Im 6'1 with a 34" inseam and i have a 58cm roubiax. I have long legs and a short torso so i needed a shorter stem(100mm). LBS tried to sell me a 56 but it just felt to small to me so i went with the bigger frame. I made the right call i think. Im very comfotable on the 58.


----------



## r1levy (Jun 12, 2006)

Thanks for the feedback kimio and blacksheep54.


----------



## Steven C. (Aug 12, 2007)

Roubaix's don't have overly long effective top tubes. I am 5' 10" an have a 56 cm frame that was profesionally fit. The saddle ended up slid almost as far back in the rails as it would go and my 2006 has a 112 mm stem (07's have 100mm stems, go figure), results are about perfect. I would have the fit checked by a BG Fit certified tech (check the speciallize web site to find a shop with this capability) before buying but you definatly do not want a 56 unless you haver extreamly long legs for your hight.

Good Luck,

Steve


----------



## connie (Jul 30, 2006)

Just under 6'1", was sure I would need a 58, was fit on a 56, and it works well. I guess the moral is you really need to trust your fitter.


----------



## Steven C. (Aug 12, 2007)

Connie - You must be a girl with long legs if you fit well on a 56 at your height. 

Men tend to have longer torsos than women for a given height. The original post said 6'1' with 32 inseam....not long legs for that height. I am average build male 5' 10" 160 lbs and I also have a 32 inch inseam. Therefore my legs are longer proportionately than his are (I am assuming r1 is male) . My Roubaix 56 cm is just barely long enough for me which is perfect for a production bike sold in 2 cm jumps in frame size. Also note my 2006 Roubaix has exactly the same geometry at the 2007 but has a 2 cm longer stem that extends the reach somewhat.

It is possible the bike shop is recommending the 56 based that recomendation on stand over height, which on a compact geometry frame like the Roubaix should not be an issue (the sloping top tube makes the stand over check irrelevant, mostly). They should be focusing on reach and balance both of which are strongly influenced by effective top tube length. Obviously with two shops recomending different sizes, one of them is probably wrong. Bottom line is you need to be careful who you trust and do your research. 

Regards,

Steve


----------



## connie (Jul 30, 2006)

No, just a dude with long-ish legs. I acknowledge that just going by height and inseam, I should be on a larger bike (and I did come from a substantially larger bike). I think position is a bit more important, and that is why I stress to trust your fitter, the prime point on which I think we both agree.

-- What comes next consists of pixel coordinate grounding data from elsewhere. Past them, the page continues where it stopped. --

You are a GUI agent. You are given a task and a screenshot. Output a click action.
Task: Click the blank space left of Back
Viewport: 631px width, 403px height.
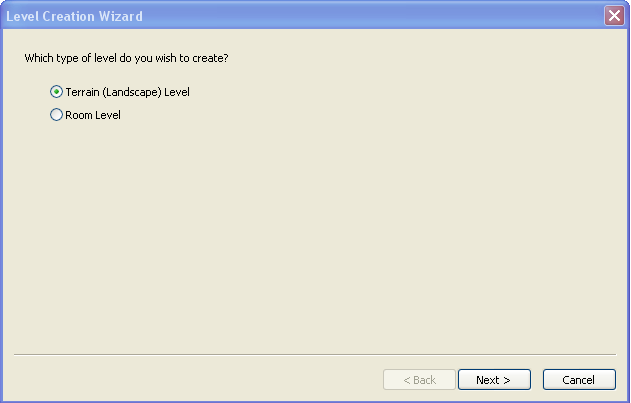pos(200,380)
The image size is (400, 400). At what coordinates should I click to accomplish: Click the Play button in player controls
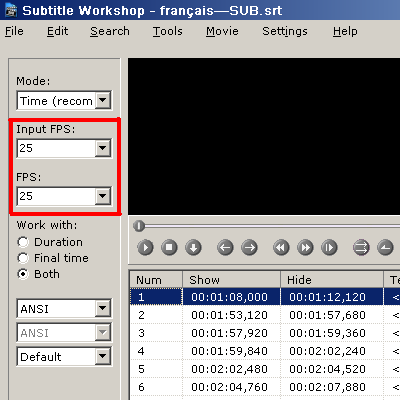145,248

r1levy, does either shop offer a fit guarantee?


----------



## r1levy (Jun 12, 2006)

Yes both shops will guarantee the fit and both have BG certified fit techs as Steve recommended.
I am a bit confused though. Steve posted that I wouldn't want a 56 unless I had extremely long legs. I would have thought that if I had long legs I'd want a 58. Confusing.


----------



## Steven C. (Aug 12, 2007)

Has to do with the fact that the Roubaix is a compact frame. That is the top tube slopes downward from the head tube. For a given height, if you have shorter legs, then you have a longer torso. The opposite is true for longer legs. The larger frame provides the proper top tube length so that the reach and your balance on the bike can be set by moving the seat forward and aft. 

The seat height can be adjusted over a huge range on these compact frames. So when it comes to fitting these frames you can concentrate on top tube length and not have to worry about stand over height. The stems are the pro-fit those also have a wide range of adjustment for drop (if you want any). Based on your size and in-seam description and my experience with the 56 cm Roubaix, I really think you should be talking with the guy who is recomending the 58. 

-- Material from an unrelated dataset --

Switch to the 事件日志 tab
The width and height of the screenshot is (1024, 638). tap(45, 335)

Either way you go, when you are being fit be real concious of where you are sitting on the saddle (weight should be on the bones on either side of your butt at the back of the saddle and not your crotch). You should also have very light pressure on your hands when you are on the drops and you should be able to let go of the bars without falling of having undue stress on your back. The following site has a real good artical on bike fit. Your set up guy should be talking similar concepts.

http://www.peterwhitecycles.com/fitting.htm


----------